Advanced Indexing Flashcards

Question 1

Q

What is the difference between a term-partitioned and a document-partitioned index?

Answer

A

For term-partitioned, one machine handles a subrange of terms
For document-partitioned, one machine handles a subrange of documents

Question 2

Q

What is the simplest approach to dynamic indexing to handle inserts?

Answer

A

For insert, maintain a main index on disk. New docs go to an auxiliary index in memory. Search across both then merge results

Question 3

Q

What is the simplest approach to dynamic indexing to handle deletes?

Answer

A

Use an invalidation bit-vector for deleted docs.

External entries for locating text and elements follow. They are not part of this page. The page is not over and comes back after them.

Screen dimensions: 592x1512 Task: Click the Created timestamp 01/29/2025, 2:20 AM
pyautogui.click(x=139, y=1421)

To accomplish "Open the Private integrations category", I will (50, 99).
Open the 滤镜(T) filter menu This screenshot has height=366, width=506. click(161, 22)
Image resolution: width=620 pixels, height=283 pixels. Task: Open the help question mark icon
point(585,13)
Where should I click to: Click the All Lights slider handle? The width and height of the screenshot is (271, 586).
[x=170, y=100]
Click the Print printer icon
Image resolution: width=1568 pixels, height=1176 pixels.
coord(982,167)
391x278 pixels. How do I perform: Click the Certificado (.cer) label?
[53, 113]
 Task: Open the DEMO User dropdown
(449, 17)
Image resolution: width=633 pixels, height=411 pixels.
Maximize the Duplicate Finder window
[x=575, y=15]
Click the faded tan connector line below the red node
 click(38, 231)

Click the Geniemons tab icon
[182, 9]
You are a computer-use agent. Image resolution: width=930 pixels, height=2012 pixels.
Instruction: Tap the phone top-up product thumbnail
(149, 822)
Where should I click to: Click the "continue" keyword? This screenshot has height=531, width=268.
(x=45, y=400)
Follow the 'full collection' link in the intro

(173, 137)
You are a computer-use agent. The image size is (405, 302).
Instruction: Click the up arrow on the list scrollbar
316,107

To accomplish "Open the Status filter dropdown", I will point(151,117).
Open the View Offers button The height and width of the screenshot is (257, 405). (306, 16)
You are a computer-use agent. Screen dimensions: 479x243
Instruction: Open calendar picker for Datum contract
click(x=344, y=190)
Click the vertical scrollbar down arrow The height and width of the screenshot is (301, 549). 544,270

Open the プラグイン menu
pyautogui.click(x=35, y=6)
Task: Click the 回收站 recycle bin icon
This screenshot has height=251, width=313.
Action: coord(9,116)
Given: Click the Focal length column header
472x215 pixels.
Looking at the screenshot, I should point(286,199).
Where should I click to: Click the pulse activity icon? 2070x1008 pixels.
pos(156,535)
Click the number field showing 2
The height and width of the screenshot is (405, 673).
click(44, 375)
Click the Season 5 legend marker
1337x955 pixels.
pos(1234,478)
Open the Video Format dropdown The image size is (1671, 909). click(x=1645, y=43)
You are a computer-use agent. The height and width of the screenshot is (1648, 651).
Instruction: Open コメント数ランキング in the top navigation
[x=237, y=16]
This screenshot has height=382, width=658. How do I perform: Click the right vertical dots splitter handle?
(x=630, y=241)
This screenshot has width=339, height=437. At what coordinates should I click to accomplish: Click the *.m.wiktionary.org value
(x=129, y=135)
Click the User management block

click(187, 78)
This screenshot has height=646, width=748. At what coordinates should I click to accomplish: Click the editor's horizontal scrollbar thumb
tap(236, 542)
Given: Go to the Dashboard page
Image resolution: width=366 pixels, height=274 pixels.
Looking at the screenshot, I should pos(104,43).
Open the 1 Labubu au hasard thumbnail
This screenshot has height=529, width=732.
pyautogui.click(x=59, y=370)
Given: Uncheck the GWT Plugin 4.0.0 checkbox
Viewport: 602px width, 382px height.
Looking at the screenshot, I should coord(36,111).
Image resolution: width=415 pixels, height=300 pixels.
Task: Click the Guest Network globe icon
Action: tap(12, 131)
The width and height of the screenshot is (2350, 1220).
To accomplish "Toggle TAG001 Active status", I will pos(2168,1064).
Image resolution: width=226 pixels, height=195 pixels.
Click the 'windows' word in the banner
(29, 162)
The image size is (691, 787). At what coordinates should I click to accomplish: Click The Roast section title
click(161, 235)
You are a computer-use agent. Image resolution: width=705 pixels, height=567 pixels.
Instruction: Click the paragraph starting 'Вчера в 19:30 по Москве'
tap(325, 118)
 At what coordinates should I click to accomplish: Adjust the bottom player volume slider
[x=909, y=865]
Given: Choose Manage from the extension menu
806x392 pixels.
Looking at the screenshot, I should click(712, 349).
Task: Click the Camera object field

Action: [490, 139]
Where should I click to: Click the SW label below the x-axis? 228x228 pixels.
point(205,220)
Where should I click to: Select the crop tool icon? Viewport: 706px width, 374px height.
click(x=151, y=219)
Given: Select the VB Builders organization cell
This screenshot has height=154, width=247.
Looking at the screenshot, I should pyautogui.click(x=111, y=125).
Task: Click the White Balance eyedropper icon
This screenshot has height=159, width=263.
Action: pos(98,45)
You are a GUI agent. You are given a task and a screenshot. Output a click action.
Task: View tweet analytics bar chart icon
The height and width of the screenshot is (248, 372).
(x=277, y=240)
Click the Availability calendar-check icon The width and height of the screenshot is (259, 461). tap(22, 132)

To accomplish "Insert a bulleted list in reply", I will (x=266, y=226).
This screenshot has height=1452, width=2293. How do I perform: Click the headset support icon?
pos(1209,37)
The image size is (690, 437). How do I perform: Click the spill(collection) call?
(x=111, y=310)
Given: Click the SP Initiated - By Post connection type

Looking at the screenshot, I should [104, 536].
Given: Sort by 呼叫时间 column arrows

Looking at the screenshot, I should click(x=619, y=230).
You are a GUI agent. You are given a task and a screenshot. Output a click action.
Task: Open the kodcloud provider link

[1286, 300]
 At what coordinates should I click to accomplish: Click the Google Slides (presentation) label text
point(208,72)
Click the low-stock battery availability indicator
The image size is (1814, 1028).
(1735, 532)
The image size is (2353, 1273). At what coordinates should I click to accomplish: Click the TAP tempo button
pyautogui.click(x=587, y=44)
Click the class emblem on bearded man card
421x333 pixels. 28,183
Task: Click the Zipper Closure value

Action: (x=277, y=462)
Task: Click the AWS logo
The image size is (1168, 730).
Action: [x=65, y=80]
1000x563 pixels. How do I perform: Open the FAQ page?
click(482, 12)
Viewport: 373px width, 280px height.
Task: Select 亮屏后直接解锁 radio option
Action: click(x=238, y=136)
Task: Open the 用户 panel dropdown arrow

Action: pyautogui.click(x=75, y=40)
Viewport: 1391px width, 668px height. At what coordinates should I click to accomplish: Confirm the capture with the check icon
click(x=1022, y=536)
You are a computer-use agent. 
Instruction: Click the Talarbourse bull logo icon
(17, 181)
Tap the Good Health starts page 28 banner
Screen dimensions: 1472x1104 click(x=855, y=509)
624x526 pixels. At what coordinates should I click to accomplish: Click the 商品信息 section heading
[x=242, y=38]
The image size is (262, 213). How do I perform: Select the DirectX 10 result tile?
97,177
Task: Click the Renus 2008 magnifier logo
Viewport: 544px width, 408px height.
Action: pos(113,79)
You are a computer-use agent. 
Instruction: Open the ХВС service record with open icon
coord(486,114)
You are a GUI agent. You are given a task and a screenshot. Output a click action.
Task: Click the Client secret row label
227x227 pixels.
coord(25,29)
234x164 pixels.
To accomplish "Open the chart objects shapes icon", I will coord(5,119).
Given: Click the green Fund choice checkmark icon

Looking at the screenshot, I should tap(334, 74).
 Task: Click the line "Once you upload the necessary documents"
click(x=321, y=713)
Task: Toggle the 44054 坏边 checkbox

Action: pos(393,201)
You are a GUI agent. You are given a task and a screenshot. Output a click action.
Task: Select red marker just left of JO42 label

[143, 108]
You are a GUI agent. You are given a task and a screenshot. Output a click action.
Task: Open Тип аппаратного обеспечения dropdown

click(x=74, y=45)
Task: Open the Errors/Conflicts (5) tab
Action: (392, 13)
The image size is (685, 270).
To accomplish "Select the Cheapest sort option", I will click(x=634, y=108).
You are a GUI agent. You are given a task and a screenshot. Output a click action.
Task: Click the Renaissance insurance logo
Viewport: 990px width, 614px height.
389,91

Filter searches using this bit vector

Question 4

Q

What is the issue with using a main and auxiliary index?

Answer

A

The problem of frequent merges
Poor performance during merge
Collection-wide statistics are hard to maintain

Question 5

Q

How can we make the main and auxiliary index approach more efficient?

Answer

A

Merging is made efficient if we keep a separate file for each postings list as we would then just need to append the lists together.
However, we then need a lot of files which is inefficient for the OS

Question 6

Q

What are some reasons for using file compression?

Answer

A

Uses less disk space
Able to keep more stuff in memory
Increase speed of data transfer from disk to memory

Question 7

Q

Why should we use file compression for a dictionary structure?

Answer

A

Allows us to keep it small enough to fit in main memory
Small enough to keep some postings lists in main memory as well

Question 8

Q

How do we solve the size issue of a postings list using gap encoding?

Answer

A

Instead of recording the docID of every document in the postings list, we instead record the size of the gap between doc IDs where the term appears. The hope is that gaps can be encoded with fewer bits than the doc IDs

Question 9

Q

How can we use gamma codes for gap encoding?

Answer

A

Represent a gap as a length and offset
The offset is the gap in binary with the leading bit cut off
Length is the length of offset
Encode length as a unary code
Concatenate the length and offset

Question 10

Q

Show how 13 is gamma encoded

Answer

A

Offset: 13 -> 1101 -> 101
Length: 3 -> 1110
Output: 1110101

Advanced Indexing Flashcards

(10 cards)